Don't they look just adorable? so much so that you could almost reach out and bite into one. Well, don't. Pictures like people lie. They were a real disaster.

At first, I thought my skills were in question as I am not the best of bakers but, after a few week when the initial "outrage" had passed, I compared recipes and I was not entirely to blame. The recipe used was a "double baking" recipe similar to a biscotti recipe and of course.....I never read the recipe to the end. I served them single baked, yurk, and double baked them for the picture. But, by then nobody was interested anymore.

The experience will have taught me one thing. Even if I had taken my time with the recipe I would not have felt comfortable with the double baking and if you are not comfortable with a recipe, you should look for another and whichever one you choose when baking, stick to the proportions and the instructions.
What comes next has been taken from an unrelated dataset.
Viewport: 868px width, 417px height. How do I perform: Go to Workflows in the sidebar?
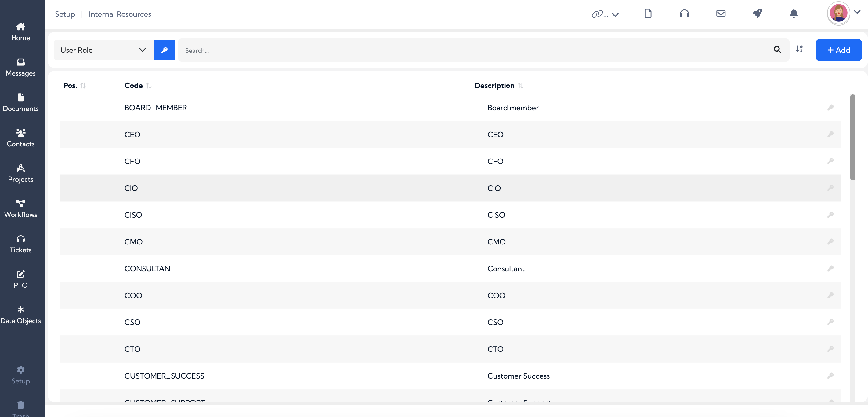click(21, 209)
In fact, Coconut Macaroons are simple to make, perfect for school holidays

  • 2 free range eggs
  • 225g  desiccated coconut
  • 150g  caster sugar
  • glace cherries to decorate

  • Method 
  1. In a large bowl, Beat the eggs thoroughly, add the coconut and the sugar, stir.
  2. Prepare a couple of baking trays by lining them with a baking sheet, if you have only one tray, you'll have to bake two batches.
  3. Shape 16 balls, they don't have to be perfectly round, if fact, it's unlikely that they will be.
  4. Place them on tray(s) decorate and bake in a preheated oven 180C/gas 4 for 25 minutes, they might need a little longer so keep an eye and let them back for another 5 minutes if they are not golden.
 Tip: Macaroons will stay fresh for a week in an airtight container.